TASK TO COMPLETE:
Only lines containing "agent" are wanted from the data below. Copy those lines.

LISTED RECORDS:

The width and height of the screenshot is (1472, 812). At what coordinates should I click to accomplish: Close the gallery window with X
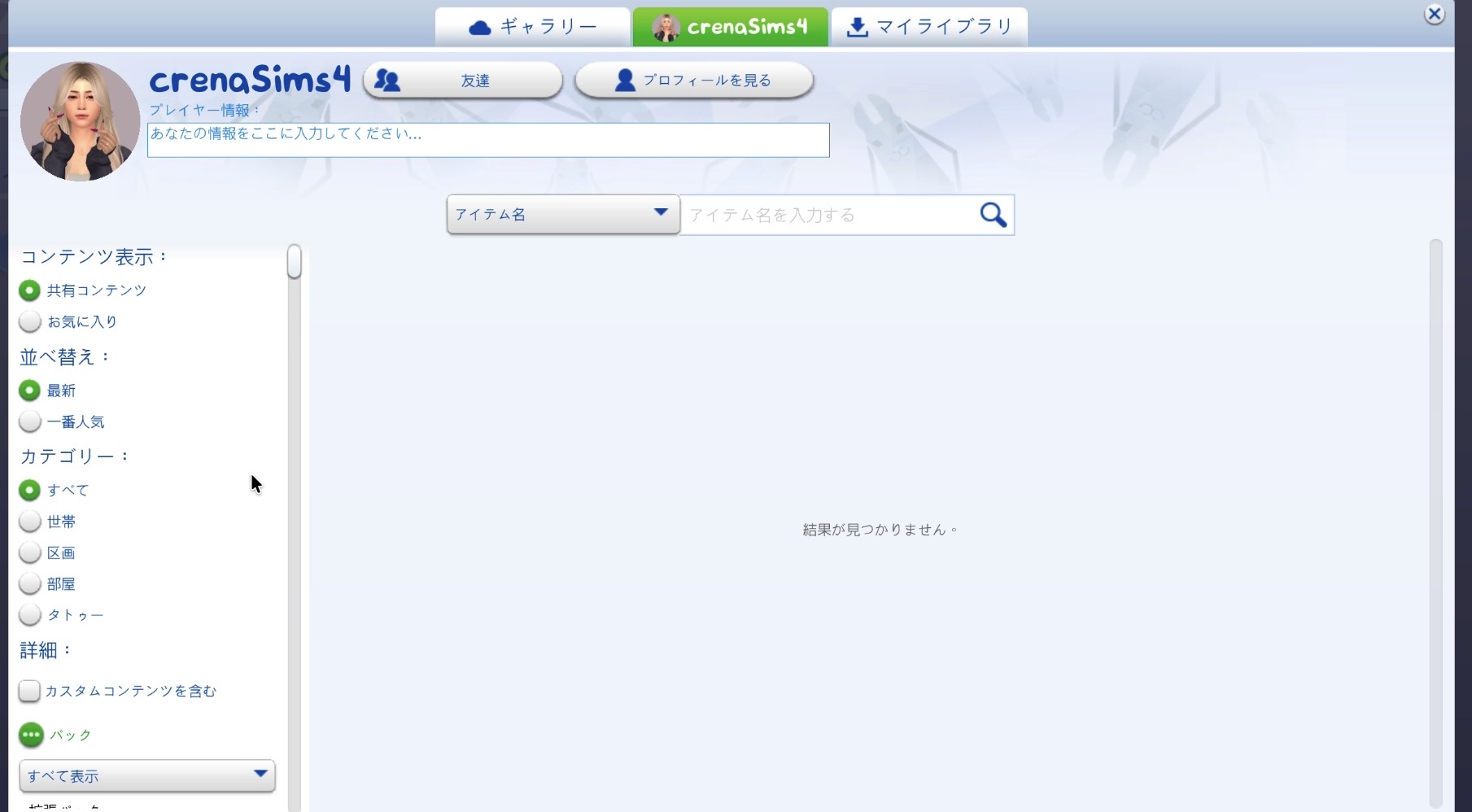coord(1435,15)
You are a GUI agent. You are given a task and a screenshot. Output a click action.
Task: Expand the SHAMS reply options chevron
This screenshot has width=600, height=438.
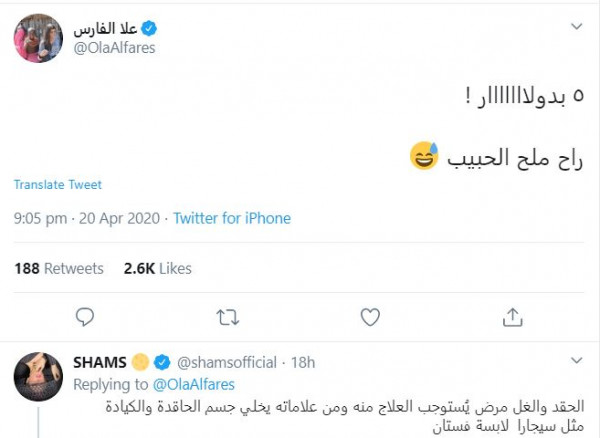pyautogui.click(x=577, y=360)
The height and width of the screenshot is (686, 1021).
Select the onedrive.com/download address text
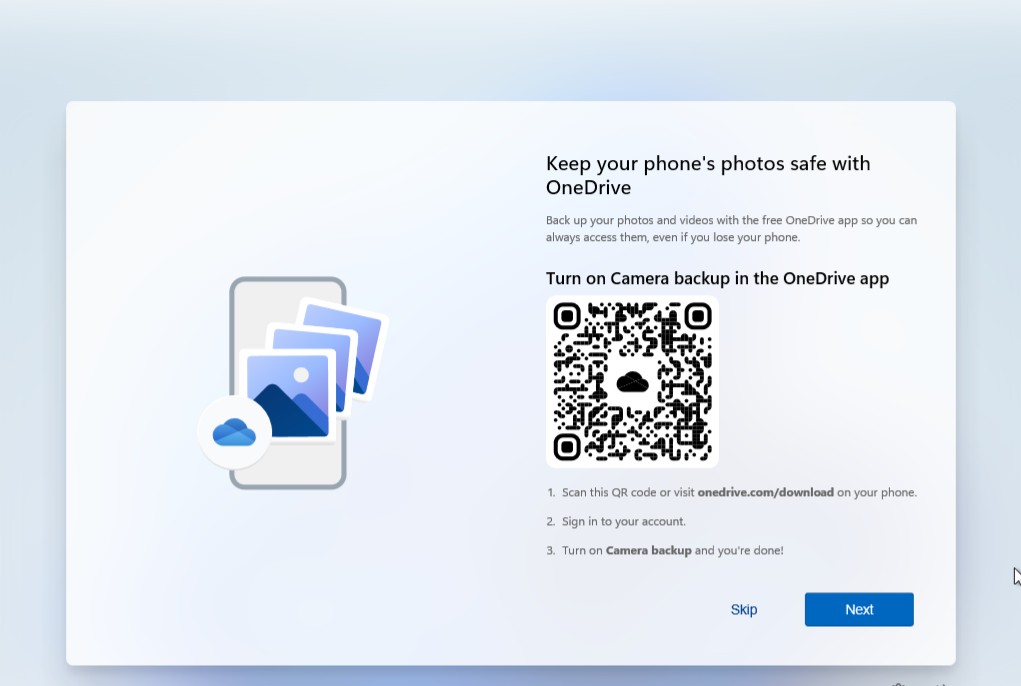pos(765,492)
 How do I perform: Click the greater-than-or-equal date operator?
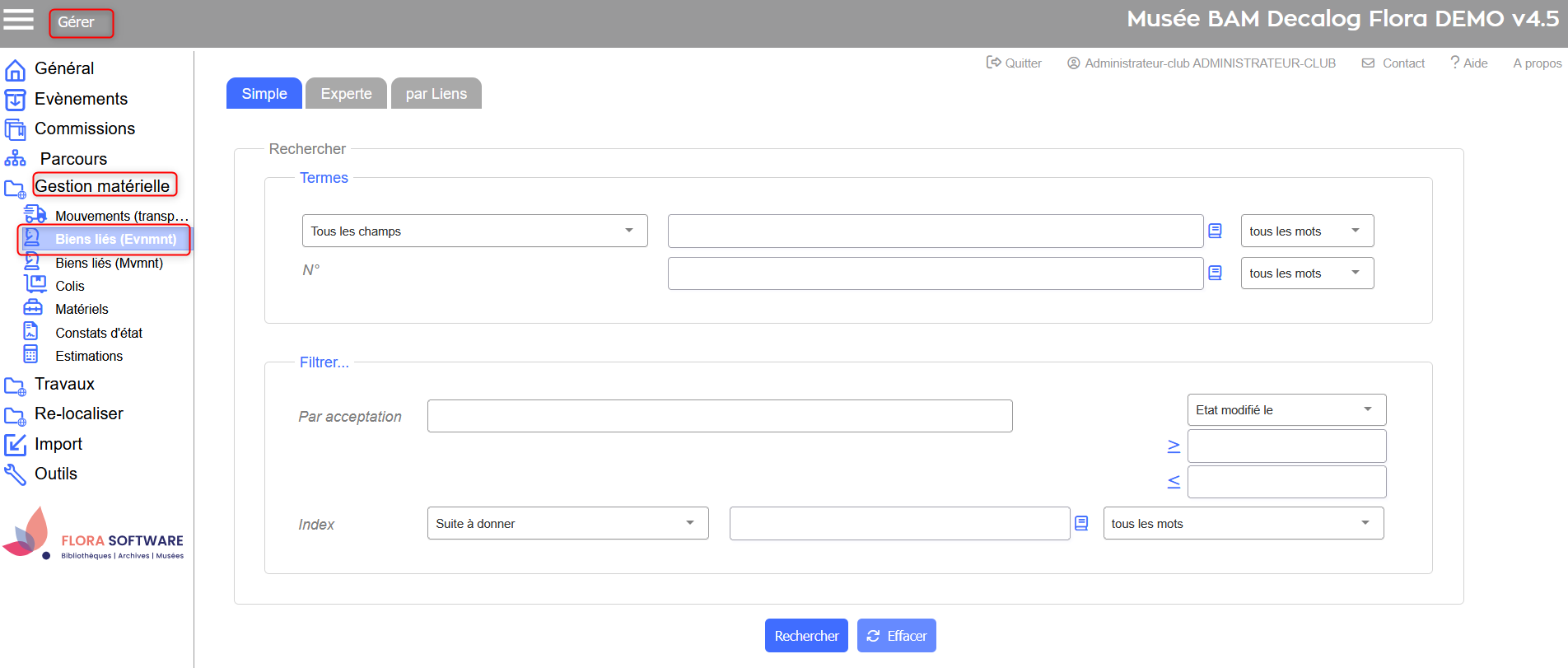coord(1174,446)
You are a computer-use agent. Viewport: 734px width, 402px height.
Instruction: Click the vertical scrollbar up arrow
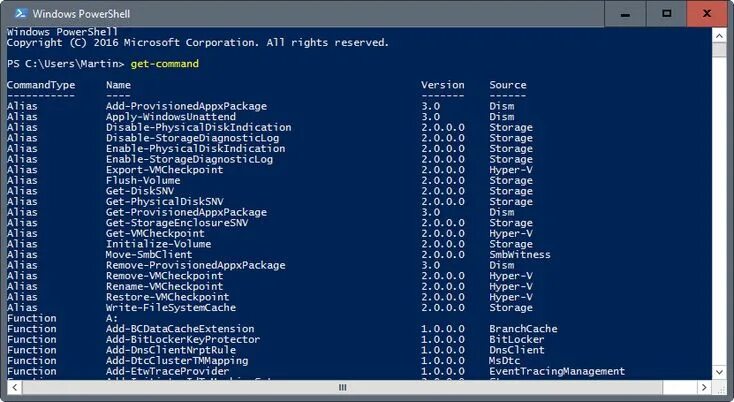pos(719,35)
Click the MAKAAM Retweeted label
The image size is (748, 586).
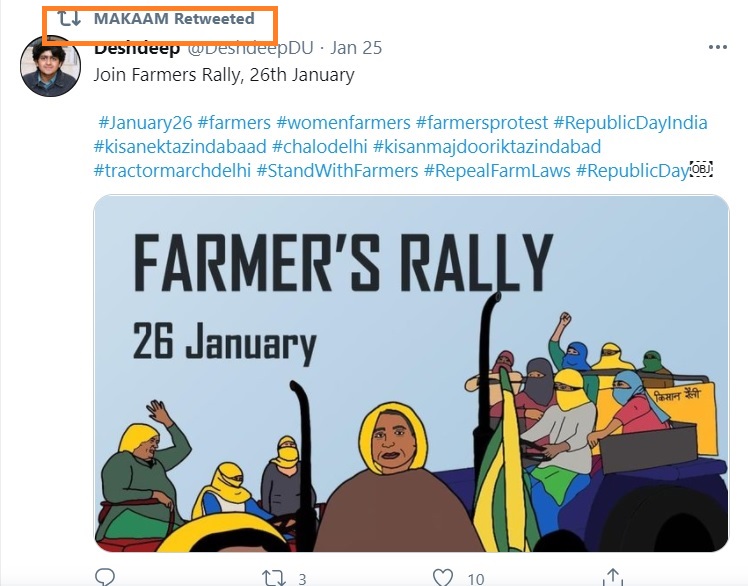173,19
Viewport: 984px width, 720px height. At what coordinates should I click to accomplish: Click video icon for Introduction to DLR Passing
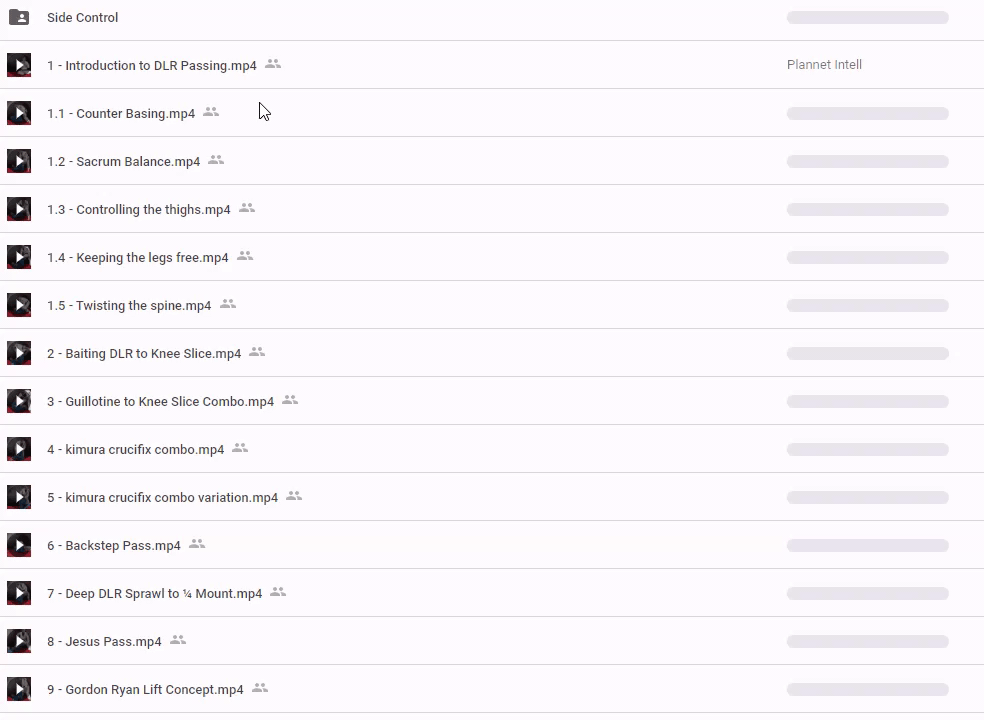(19, 65)
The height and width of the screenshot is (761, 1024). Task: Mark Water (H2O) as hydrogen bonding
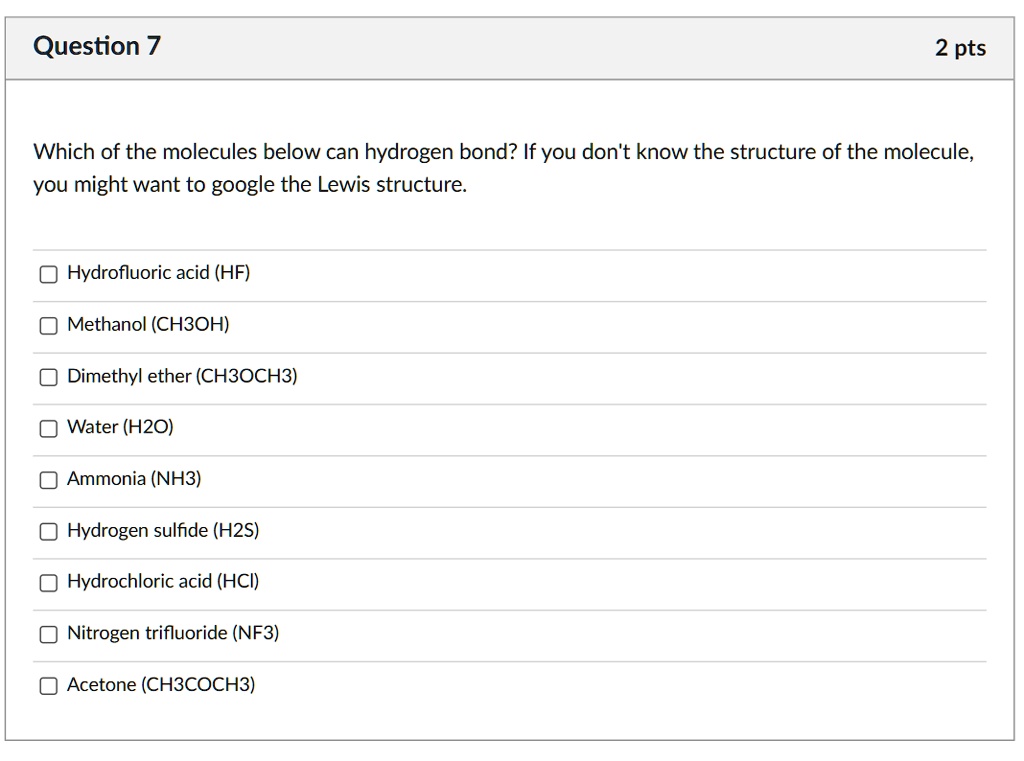click(x=48, y=428)
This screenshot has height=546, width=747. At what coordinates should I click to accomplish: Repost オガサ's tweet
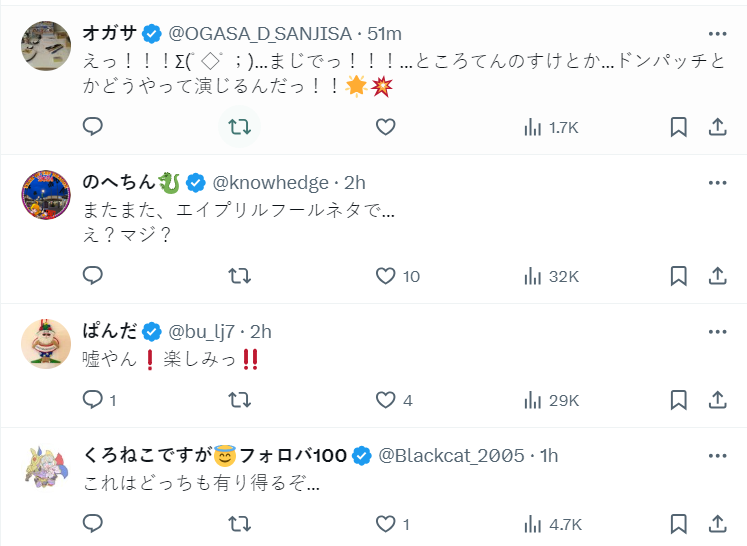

EXERCISE SOLUTION:
You are a GUI agent. You are given a task and a screenshot. Output a click action.
You are a computer-use agent. Viewport: 734px width, 402px height.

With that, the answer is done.